▸ Provided data
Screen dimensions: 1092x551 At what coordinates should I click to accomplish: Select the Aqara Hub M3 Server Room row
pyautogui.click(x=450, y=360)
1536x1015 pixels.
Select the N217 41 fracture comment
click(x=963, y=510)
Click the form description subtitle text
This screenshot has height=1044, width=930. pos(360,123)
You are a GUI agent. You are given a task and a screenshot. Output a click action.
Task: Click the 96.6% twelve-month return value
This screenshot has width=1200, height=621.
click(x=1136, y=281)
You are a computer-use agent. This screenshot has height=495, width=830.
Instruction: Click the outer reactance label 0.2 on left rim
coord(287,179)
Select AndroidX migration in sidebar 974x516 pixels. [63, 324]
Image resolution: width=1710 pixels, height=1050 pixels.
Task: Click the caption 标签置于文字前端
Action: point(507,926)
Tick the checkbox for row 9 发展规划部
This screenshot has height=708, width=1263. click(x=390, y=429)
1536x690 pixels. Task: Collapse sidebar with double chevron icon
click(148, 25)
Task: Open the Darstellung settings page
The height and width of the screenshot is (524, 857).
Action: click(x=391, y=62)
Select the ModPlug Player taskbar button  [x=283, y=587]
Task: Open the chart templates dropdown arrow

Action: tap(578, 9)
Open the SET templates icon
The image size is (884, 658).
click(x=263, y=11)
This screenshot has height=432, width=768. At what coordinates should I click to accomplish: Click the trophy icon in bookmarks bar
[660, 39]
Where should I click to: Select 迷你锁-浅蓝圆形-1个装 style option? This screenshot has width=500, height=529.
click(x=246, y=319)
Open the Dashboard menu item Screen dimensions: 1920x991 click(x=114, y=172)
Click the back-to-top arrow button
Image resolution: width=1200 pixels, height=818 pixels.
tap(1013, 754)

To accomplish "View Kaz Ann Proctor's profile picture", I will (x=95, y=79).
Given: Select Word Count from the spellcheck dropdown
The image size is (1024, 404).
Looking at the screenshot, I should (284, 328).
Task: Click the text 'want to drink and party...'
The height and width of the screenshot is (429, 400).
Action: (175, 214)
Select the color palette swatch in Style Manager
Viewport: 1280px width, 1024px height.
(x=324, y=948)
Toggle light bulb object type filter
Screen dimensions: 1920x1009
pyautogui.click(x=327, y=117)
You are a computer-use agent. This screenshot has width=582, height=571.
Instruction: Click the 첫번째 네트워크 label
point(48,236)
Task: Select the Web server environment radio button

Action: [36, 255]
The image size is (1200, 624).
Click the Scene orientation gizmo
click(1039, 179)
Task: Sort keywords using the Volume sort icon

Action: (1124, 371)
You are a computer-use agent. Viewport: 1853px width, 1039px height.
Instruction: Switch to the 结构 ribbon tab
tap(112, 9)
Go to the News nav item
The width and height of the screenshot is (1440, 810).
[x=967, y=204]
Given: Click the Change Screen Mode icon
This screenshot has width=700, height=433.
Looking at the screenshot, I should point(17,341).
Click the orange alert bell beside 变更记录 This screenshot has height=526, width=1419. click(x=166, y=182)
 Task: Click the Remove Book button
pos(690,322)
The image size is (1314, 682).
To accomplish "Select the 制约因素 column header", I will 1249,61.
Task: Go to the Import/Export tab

▸ Work required
Given the records above, restate word for word only the lines starting at the one with "The height and width of the screenshot is (429, 400)." and ending at the one with "Given: Click the Change Screen Mode icon".

▸ Response area
The height and width of the screenshot is (429, 400).
Action: (175, 214)
Select the color palette swatch in Style Manager
Viewport: 1280px width, 1024px height.
(x=324, y=948)
Toggle light bulb object type filter
Screen dimensions: 1920x1009
pyautogui.click(x=327, y=117)
You are a computer-use agent. This screenshot has width=582, height=571.
Instruction: Click the 첫번째 네트워크 label
point(48,236)
Task: Select the Web server environment radio button

Action: [36, 255]
The image size is (1200, 624).
Click the Scene orientation gizmo
click(1039, 179)
Task: Sort keywords using the Volume sort icon

Action: (1124, 371)
You are a computer-use agent. Viewport: 1853px width, 1039px height.
Instruction: Switch to the 结构 ribbon tab
tap(112, 9)
Go to the News nav item
The width and height of the screenshot is (1440, 810).
[x=967, y=204]
Given: Click the Change Screen Mode icon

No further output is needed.